Online recruitment sites have made job searching more efficient. Nevertheless, the increase in the use of these sites has also led to an increase in fraudulent job postings that may cause financial loss as well as privacy risks for job seekers. This paper proposes an intelligent system for detecting fraudulent job advertisements using transformer-based language models and deep learning techniques. A comprehensive dataset was created by combining job postings from three different sources to enhance diversity and reflect real-world scenarios. Exploratory data analysis showed a significant class imbalance between legitimate and fraudulent jobs. In an attempt to deal with this problem, a Synthetic Minority Over-sampling Technique (SMOTE-based) oversampling method (SMOBD - Synthetic Minority Oversampling Based on Samples Density variant) was used to create artificial samples of the minority group. The Bidirectional Encoder Representations from Transformers (BERT) model was used to obtain contextual embeddings by processing job descriptions. These embeddings were subsequently taken as input features into a deep neural network classifier that does the actual fraud detection. Experimental results show that the proposed system achieved high accuracy and balanced accuracy, 86.6% and 80.9% respectively, which is a good result in the detection of fraudulent job postings due to highly imbalanced data. An interface built on Streamlit was also created to enable the user to add job descriptions and immediately identify possible scams. The suggested scheme will offer a viable remedy to the issue of enhanced security and trust in internet-based recruitment websites and will help users identify fraudulent job postings more efficiently.
Introduction
This research presents an AI-based Online Job Fraud Detection System that uses BERT (Bidirectional Encoder Representations from Transformers) and a Deep Neural Network (DNN) to identify fraudulent job postings. The increasing popularity of online recruitment platforms has also led to a rise in fake job advertisements that deceive job seekers through scams, requests for personal information, or fraudulent fees. Traditional detection methods based on manual filtering and conventional machine learning algorithms often fail to capture the contextual meaning of job descriptions, making them less effective against sophisticated scams.

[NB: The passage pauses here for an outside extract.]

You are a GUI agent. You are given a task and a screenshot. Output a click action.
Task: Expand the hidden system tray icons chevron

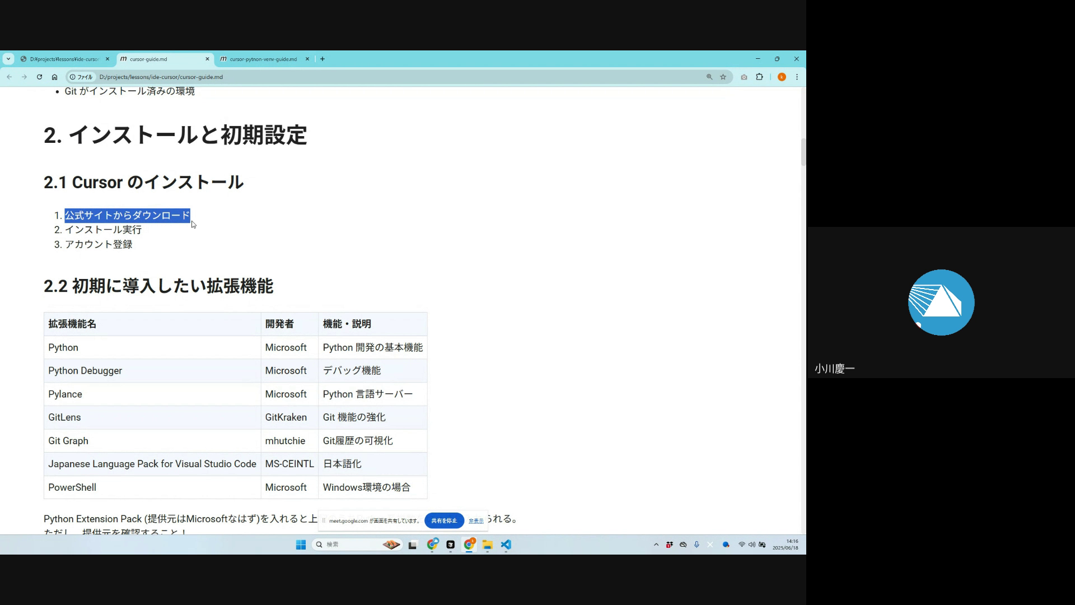656,545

To overcome these limitations, the proposed system combines BERT-based contextual text embeddings with a deep neural network classifier for improved semantic understanding of job descriptions. Since fraudulent postings are much fewer than legitimate ones, the study addresses the class imbalance problem using the SMOTE-SMOBD oversampling technique, which generates synthetic minority-class samples and improves the model's ability to detect fraudulent jobs. The dataset is created by merging multiple public job posting datasets from different countries, including the Fake Job Postings, US Job Postings, and Pakistan Job Postings datasets, resulting in greater diversity and better model generalization.
The methodology includes data preprocessing, text cleaning, BERT-based feature extraction, class balancing with SMOTE-SMOBD, and classification using a deep neural network with fully connected layers, dropout, early stopping, and learning rate scheduling. The trained model is deployed as a Streamlit web application, allowing users to input job descriptions and receive real-time predictions indicating whether a posting is legitimate or fraudulent, along with confidence scores.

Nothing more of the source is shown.